心不全患者さんはインフルエンザワクチンを毎年接種することで心不全による死亡率をさげることができる
先日、デンマークから13万人(n=134,048)の心不全患者さんにおける、インフルエンザワクチンの効果を検討した結果がCirculation誌に報告されました。
(Citation: Modin D et al. Influenza Vaccine in Heart Failure: Cumulative Number of Vaccinations, Frequency, Timing, and Survival: A Danish Nationwide Cohort Study. published10 Dec 2018 Circulation)

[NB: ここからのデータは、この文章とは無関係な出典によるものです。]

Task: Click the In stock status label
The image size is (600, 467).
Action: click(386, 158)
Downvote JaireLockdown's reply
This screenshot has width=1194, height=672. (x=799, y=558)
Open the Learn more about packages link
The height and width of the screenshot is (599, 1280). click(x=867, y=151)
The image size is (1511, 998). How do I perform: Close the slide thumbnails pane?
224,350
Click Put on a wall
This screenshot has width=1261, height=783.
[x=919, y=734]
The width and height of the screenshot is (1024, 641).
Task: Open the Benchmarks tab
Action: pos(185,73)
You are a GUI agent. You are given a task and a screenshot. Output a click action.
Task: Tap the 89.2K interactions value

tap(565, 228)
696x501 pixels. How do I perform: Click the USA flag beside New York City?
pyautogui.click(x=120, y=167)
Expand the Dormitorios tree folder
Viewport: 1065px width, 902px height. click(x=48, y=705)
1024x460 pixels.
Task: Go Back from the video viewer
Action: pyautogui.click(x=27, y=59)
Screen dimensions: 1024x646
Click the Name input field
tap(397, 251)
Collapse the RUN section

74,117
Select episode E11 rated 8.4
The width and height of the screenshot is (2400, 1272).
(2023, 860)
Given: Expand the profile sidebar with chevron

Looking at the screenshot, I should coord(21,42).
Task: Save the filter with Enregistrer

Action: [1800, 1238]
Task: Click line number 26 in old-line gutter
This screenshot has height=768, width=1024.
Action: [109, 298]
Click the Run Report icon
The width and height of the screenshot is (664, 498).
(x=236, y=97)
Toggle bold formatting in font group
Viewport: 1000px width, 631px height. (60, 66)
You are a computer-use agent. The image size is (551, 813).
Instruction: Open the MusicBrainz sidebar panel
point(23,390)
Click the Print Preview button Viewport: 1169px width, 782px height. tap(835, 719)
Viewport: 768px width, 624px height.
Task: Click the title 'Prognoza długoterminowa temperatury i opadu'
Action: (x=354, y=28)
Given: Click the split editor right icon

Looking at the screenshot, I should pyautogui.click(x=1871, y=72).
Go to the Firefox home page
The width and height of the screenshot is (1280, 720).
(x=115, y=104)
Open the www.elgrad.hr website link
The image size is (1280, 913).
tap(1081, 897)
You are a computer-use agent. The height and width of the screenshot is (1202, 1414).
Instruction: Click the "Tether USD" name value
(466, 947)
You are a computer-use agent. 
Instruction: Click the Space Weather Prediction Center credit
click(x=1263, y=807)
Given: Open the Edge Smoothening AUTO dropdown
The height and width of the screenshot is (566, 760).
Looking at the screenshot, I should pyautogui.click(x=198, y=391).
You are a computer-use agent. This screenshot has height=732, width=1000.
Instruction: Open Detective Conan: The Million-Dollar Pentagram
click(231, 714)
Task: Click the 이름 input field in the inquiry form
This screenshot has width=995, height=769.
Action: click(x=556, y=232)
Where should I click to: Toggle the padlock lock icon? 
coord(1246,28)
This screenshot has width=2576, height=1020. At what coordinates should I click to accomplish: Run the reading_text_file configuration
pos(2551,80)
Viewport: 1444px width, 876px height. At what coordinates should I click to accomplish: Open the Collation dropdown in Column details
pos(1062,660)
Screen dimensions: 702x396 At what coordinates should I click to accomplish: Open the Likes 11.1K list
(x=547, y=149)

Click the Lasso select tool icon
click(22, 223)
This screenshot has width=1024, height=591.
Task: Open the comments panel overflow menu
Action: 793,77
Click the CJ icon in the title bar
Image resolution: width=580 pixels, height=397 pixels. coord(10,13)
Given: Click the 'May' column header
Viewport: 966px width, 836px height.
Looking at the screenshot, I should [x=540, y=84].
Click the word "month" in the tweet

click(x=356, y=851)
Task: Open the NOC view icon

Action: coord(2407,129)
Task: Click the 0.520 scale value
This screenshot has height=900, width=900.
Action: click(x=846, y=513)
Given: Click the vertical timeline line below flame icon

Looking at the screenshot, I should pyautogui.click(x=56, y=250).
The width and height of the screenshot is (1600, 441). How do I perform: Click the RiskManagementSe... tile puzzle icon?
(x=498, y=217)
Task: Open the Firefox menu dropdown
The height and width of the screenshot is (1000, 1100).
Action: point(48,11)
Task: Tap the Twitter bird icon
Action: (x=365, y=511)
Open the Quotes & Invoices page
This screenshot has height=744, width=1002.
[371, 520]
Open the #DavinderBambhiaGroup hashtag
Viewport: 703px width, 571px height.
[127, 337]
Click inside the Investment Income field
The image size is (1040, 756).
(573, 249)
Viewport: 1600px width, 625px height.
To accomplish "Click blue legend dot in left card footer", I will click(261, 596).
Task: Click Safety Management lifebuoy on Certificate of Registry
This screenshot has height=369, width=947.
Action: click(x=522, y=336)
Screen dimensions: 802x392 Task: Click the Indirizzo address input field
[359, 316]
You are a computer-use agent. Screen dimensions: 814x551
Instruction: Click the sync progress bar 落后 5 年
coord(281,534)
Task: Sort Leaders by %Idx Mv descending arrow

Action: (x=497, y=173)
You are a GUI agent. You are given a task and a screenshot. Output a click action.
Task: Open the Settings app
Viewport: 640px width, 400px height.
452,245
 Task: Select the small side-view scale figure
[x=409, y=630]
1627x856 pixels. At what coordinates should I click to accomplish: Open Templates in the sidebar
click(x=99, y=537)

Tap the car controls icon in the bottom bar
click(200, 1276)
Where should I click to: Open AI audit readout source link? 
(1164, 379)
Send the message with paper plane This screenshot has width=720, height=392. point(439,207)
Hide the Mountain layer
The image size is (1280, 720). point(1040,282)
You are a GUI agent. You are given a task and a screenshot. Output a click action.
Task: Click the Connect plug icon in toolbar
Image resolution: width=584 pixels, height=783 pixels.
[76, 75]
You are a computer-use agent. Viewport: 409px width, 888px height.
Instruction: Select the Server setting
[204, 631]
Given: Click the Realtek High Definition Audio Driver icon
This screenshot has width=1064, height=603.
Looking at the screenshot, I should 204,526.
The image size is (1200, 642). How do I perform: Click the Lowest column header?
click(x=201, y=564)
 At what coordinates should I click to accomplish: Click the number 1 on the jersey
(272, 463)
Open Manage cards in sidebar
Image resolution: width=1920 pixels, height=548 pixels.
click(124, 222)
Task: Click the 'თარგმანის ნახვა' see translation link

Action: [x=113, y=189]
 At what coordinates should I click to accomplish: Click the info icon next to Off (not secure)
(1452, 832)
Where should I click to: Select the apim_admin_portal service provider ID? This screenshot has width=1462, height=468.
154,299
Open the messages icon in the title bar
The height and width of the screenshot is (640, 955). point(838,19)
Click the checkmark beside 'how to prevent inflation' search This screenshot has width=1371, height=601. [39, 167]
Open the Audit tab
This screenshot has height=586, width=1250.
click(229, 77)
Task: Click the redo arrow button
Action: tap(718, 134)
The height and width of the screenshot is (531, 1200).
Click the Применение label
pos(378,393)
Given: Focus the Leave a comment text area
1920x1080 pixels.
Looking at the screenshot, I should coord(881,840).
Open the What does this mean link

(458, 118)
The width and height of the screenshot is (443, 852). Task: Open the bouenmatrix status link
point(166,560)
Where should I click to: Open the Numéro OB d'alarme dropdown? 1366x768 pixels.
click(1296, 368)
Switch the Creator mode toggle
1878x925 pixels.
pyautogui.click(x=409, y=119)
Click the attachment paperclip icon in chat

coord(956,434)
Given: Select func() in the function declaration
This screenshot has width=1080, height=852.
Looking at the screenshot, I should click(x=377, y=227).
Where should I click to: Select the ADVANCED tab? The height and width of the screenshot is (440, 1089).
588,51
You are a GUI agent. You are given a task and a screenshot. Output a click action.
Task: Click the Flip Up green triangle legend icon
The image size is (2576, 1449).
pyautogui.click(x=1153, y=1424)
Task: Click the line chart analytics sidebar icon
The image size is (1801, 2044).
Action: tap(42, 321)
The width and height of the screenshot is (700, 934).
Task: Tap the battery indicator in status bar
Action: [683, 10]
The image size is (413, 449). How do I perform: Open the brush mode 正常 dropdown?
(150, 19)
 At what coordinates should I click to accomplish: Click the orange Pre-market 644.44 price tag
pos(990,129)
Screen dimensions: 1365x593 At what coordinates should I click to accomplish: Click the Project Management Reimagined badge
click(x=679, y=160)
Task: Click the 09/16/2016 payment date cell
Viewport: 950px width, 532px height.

上記PARADIGM-HFの結果と同じく、インフルエンザワクチンを受けることで死亡率が格段に下がっています。
死亡の原因を細かく分けて見てみると、心不全による死亡もインフルエンザワクチンを受けることで減っています。
さらに注目するべきは、インフルエンザワクチンを時々受けている患者さんより、毎年受けている患者さんの方が、遙かに死亡リスクが低くなっています。
心不全患者さんは、毎年のインフルエンザワクチン接種が効果的です。
西宮市中島クリニックのインフルエンザ予防接種対象者の方針
中島クリニックでは、持病をもっている方を中心に予防接種をするかどうか診察の時に相談しています。若い元気な人はワクチン接種不要というわけではなく、優先的に接種するべきは、持病を持っている方や65歳以上の高齢者と考えております。
具体的には、重症化や肺炎などの合併症を引き起こす可能性の高い方として
• 65歳以上の高齢者
• 肺の病気をもっている方(肺気腫、気管支喘息、非定型抗酸菌症)
• 心臓の病気をもっている方(心筋梗塞、狭心症、うっ血性心不全など)
• 腎臓の病気をもっている方(慢性腎不全、透析中の方)
• 代謝疾患をもっている方(糖尿病)
■まとめ
心臓の病気を持っているかた(特に心不全の患者さん)はインフルエンザ予防接種が効果的です。毎年のインフルエンザワクチン接種をおすすめします。